You don't shrink the laundry on purpose. You just don't check labels. The dishes come out with food still on them because you didn't rinse first. The grocery run comes back wrong because you didn't ask enough questions. Eventually she takes over. You stop being asked.
This works. That's the problem.
The game
You have tasks you don't want and a partner who cares more about them being done right than you do. The path of least resistance is to do them badly enough that she concludes it's easier to do them herself. The worse your performance, the faster you're relieved of duty.
This is a dominant strategy in the short game. You get out of the task. She gets it done to her standard. Nobody has to have a conversation about it.
The equilibrium
The strategy works reliably, so it keeps getting used. Each successful escape reinforces it. The tasks accumulate on her side of the ledger, not because of any explicit negotiation, but because incompetence is cheaper than competence when you don't want the job.

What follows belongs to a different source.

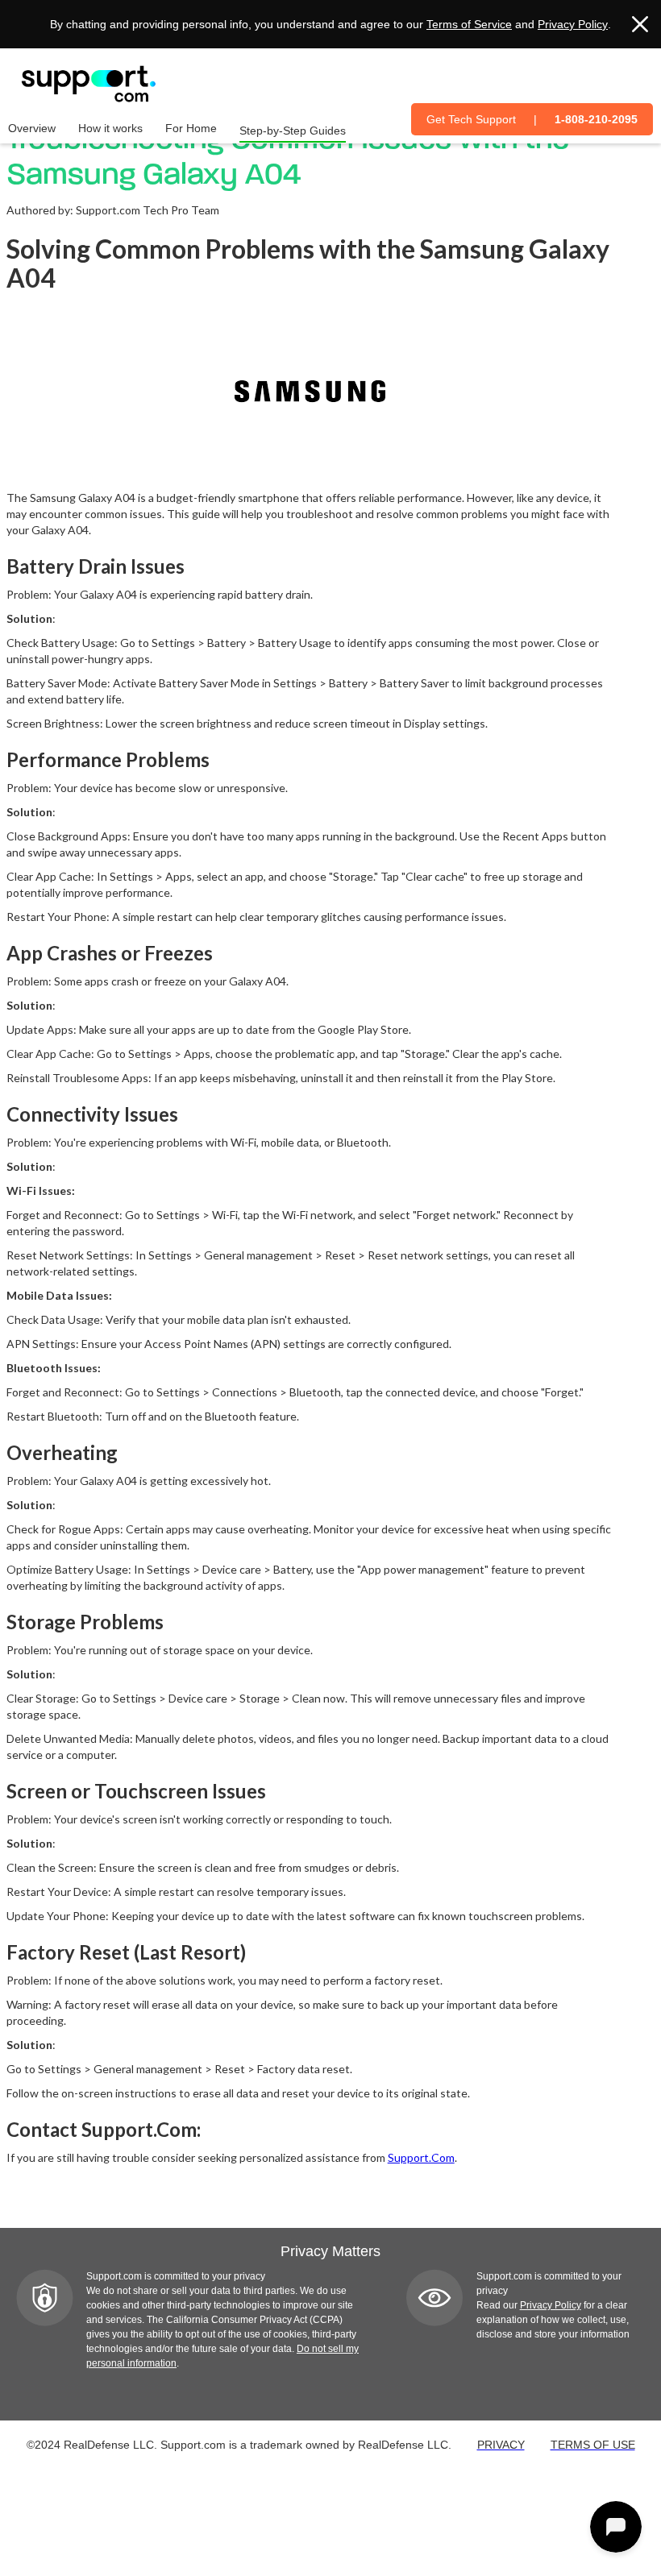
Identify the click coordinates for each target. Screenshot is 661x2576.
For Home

The equilibrium is stable until it isn't. Resentment accumulates quietly. She's doing more, you're doing less, and neither of you has said that out loud. When it surfaces, it surfaces all at once. Not as a complaint about the laundry but as an indictment of the entire arrangement.
Dominated strategies
Weaponized incompetence is the dominated strategy. It works every time and still loses.
Each task you escape leaves her more certain you can't be relied on for it. The scope of what she expects from you shrinks. That feels like less pressure. What it actually is: she's started managing around you. The resentment is about the picture that's been forming: that you're someone to work around, not with.
The negotiation you're avoiding takes one uncomfortable conversation. Skipping it means the same conversation eventually. Except by then she's stopped expecting anything from you, and that's harder to come back from than the fight would have been.